Content starts
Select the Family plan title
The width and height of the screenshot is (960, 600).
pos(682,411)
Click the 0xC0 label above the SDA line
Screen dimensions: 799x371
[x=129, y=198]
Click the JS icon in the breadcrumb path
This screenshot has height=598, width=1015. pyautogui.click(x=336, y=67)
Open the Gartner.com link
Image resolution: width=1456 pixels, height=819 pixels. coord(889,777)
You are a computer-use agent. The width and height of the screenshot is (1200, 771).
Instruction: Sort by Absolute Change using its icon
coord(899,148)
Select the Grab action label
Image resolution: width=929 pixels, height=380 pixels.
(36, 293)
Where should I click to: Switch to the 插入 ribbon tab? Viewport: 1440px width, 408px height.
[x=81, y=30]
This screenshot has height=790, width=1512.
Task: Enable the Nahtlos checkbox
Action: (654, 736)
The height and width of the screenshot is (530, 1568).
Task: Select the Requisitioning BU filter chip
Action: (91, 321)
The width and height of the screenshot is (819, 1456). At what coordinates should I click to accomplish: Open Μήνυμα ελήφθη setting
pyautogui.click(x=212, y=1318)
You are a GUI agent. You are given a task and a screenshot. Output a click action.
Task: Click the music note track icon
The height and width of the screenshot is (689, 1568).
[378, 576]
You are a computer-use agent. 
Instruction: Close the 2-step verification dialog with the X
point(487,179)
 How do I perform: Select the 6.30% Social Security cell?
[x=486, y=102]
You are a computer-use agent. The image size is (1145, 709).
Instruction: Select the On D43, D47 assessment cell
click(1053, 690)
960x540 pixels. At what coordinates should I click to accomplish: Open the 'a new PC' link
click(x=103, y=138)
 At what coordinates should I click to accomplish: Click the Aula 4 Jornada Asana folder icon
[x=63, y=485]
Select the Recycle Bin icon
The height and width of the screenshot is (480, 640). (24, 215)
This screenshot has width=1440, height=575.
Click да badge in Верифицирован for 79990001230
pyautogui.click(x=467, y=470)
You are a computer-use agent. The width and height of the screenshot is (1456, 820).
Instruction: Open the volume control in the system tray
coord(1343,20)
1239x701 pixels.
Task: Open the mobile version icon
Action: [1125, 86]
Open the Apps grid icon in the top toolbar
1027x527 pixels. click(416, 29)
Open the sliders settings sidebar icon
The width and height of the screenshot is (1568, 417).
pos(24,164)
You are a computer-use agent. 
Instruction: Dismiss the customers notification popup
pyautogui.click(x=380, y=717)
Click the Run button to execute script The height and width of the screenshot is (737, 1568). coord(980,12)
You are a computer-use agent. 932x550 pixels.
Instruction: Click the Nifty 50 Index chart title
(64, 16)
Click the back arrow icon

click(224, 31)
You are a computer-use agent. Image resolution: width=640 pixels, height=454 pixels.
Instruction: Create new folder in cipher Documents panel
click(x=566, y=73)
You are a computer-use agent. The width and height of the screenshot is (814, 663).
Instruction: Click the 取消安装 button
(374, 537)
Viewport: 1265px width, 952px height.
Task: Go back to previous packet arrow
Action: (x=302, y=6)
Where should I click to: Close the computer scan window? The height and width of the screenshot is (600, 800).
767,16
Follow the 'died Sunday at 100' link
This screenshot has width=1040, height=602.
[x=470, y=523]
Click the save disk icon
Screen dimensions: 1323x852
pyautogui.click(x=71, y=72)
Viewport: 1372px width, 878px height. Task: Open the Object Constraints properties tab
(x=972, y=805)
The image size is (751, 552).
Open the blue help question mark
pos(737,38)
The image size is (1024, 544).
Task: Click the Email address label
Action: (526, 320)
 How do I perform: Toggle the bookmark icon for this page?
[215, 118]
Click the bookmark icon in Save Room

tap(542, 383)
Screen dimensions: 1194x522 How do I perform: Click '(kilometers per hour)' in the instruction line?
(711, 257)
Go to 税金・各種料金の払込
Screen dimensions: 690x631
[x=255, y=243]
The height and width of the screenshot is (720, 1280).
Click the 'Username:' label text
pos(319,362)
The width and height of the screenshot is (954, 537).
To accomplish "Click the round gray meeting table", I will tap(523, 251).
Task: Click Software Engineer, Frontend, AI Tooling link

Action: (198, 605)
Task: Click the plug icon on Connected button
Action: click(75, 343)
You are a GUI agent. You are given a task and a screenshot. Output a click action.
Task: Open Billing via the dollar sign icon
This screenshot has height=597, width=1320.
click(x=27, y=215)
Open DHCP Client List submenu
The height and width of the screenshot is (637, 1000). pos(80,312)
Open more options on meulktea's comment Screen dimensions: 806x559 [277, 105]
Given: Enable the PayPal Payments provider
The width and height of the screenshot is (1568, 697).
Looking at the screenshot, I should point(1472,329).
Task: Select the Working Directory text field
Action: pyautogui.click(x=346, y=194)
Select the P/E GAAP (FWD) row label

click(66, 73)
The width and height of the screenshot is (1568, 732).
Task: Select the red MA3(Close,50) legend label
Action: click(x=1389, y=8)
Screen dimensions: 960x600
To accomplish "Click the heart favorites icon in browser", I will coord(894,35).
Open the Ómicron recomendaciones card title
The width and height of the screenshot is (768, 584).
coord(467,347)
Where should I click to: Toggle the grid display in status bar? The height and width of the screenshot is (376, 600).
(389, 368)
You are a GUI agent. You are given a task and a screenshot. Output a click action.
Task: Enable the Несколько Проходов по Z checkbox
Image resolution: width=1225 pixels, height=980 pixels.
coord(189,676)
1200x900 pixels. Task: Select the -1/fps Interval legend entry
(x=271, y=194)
Content ends
PROBLEM STATEMENT: Return the complete material exactly as it appears.

RESPONSE:
Select the Family plan title
The width and height of the screenshot is (960, 600).
pos(682,411)
Click the 0xC0 label above the SDA line
Screen dimensions: 799x371
[x=129, y=198]
Click the JS icon in the breadcrumb path
This screenshot has height=598, width=1015. pyautogui.click(x=336, y=67)
Open the Gartner.com link
Image resolution: width=1456 pixels, height=819 pixels. coord(889,777)
You are a computer-use agent. The width and height of the screenshot is (1200, 771).
Instruction: Sort by Absolute Change using its icon
coord(899,148)
Select the Grab action label
Image resolution: width=929 pixels, height=380 pixels.
(36, 293)
Where should I click to: Switch to the 插入 ribbon tab? Viewport: 1440px width, 408px height.
[x=81, y=30]
This screenshot has height=790, width=1512.
Task: Enable the Nahtlos checkbox
Action: (654, 736)
The height and width of the screenshot is (530, 1568).
Task: Select the Requisitioning BU filter chip
Action: (91, 321)
The width and height of the screenshot is (819, 1456). At what coordinates should I click to accomplish: Open Μήνυμα ελήφθη setting
pyautogui.click(x=212, y=1318)
You are a GUI agent. You are given a task and a screenshot. Output a click action.
Task: Click the music note track icon
The height and width of the screenshot is (689, 1568).
[378, 576]
You are a computer-use agent. 
Instruction: Close the 2-step verification dialog with the X
point(487,179)
 How do I perform: Select the 6.30% Social Security cell?
[x=486, y=102]
You are a computer-use agent. The image size is (1145, 709).
Instruction: Select the On D43, D47 assessment cell
click(1053, 690)
960x540 pixels. At what coordinates should I click to accomplish: Open the 'a new PC' link
click(x=103, y=138)
 At what coordinates should I click to accomplish: Click the Aula 4 Jornada Asana folder icon
[x=63, y=485]
Select the Recycle Bin icon
The height and width of the screenshot is (480, 640). (24, 215)
This screenshot has width=1440, height=575.
Click да badge in Верифицирован for 79990001230
pyautogui.click(x=467, y=470)
You are a computer-use agent. The width and height of the screenshot is (1456, 820).
Instruction: Open the volume control in the system tray
coord(1343,20)
1239x701 pixels.
Task: Open the mobile version icon
Action: [1125, 86]
Open the Apps grid icon in the top toolbar
1027x527 pixels. click(416, 29)
Open the sliders settings sidebar icon
The width and height of the screenshot is (1568, 417).
pos(24,164)
You are a computer-use agent. 
Instruction: Dismiss the customers notification popup
pyautogui.click(x=380, y=717)
Click the Run button to execute script The height and width of the screenshot is (737, 1568). coord(980,12)
You are a computer-use agent. 932x550 pixels.
Instruction: Click the Nifty 50 Index chart title
(64, 16)
Click the back arrow icon

click(224, 31)
You are a computer-use agent. Image resolution: width=640 pixels, height=454 pixels.
Instruction: Create new folder in cipher Documents panel
click(x=566, y=73)
You are a computer-use agent. The width and height of the screenshot is (814, 663).
Instruction: Click the 取消安装 button
(374, 537)
Viewport: 1265px width, 952px height.
Task: Go back to previous packet arrow
Action: (x=302, y=6)
Where should I click to: Close the computer scan window? The height and width of the screenshot is (600, 800).
767,16
Follow the 'died Sunday at 100' link
This screenshot has width=1040, height=602.
[x=470, y=523]
Click the save disk icon
Screen dimensions: 1323x852
pyautogui.click(x=71, y=72)
Viewport: 1372px width, 878px height. Task: Open the Object Constraints properties tab
(x=972, y=805)
The image size is (751, 552).
Open the blue help question mark
pos(737,38)
The image size is (1024, 544).
Task: Click the Email address label
Action: (526, 320)
 How do I perform: Toggle the bookmark icon for this page?
[215, 118]
Click the bookmark icon in Save Room

tap(542, 383)
Screen dimensions: 1194x522 How do I perform: Click '(kilometers per hour)' in the instruction line?
(711, 257)
Go to 税金・各種料金の払込
Screen dimensions: 690x631
[x=255, y=243]
The height and width of the screenshot is (720, 1280).
Click the 'Username:' label text
pos(319,362)
The width and height of the screenshot is (954, 537).
To accomplish "Click the round gray meeting table", I will tap(523, 251).
Task: Click Software Engineer, Frontend, AI Tooling link

Action: (198, 605)
Task: Click the plug icon on Connected button
Action: click(75, 343)
You are a GUI agent. You are given a task and a screenshot. Output a click action.
Task: Open Billing via the dollar sign icon
This screenshot has height=597, width=1320.
click(x=27, y=215)
Open DHCP Client List submenu
The height and width of the screenshot is (637, 1000). pos(80,312)
Open more options on meulktea's comment Screen dimensions: 806x559 [277, 105]
Given: Enable the PayPal Payments provider
The width and height of the screenshot is (1568, 697).
Looking at the screenshot, I should point(1472,329).
Task: Select the Working Directory text field
Action: pyautogui.click(x=346, y=194)
Select the P/E GAAP (FWD) row label

click(66, 73)
The width and height of the screenshot is (1568, 732).
Task: Select the red MA3(Close,50) legend label
Action: click(x=1389, y=8)
Screen dimensions: 960x600
To accomplish "Click the heart favorites icon in browser", I will coord(894,35).
Open the Ómicron recomendaciones card title
The width and height of the screenshot is (768, 584).
coord(467,347)
Where should I click to: Toggle the grid display in status bar? The height and width of the screenshot is (376, 600).
(389, 368)
You are a GUI agent. You are given a task and a screenshot. Output a click action.
Task: Enable the Несколько Проходов по Z checkbox
Image resolution: width=1225 pixels, height=980 pixels.
coord(189,676)
1200x900 pixels. Task: Select the -1/fps Interval legend entry
(x=271, y=194)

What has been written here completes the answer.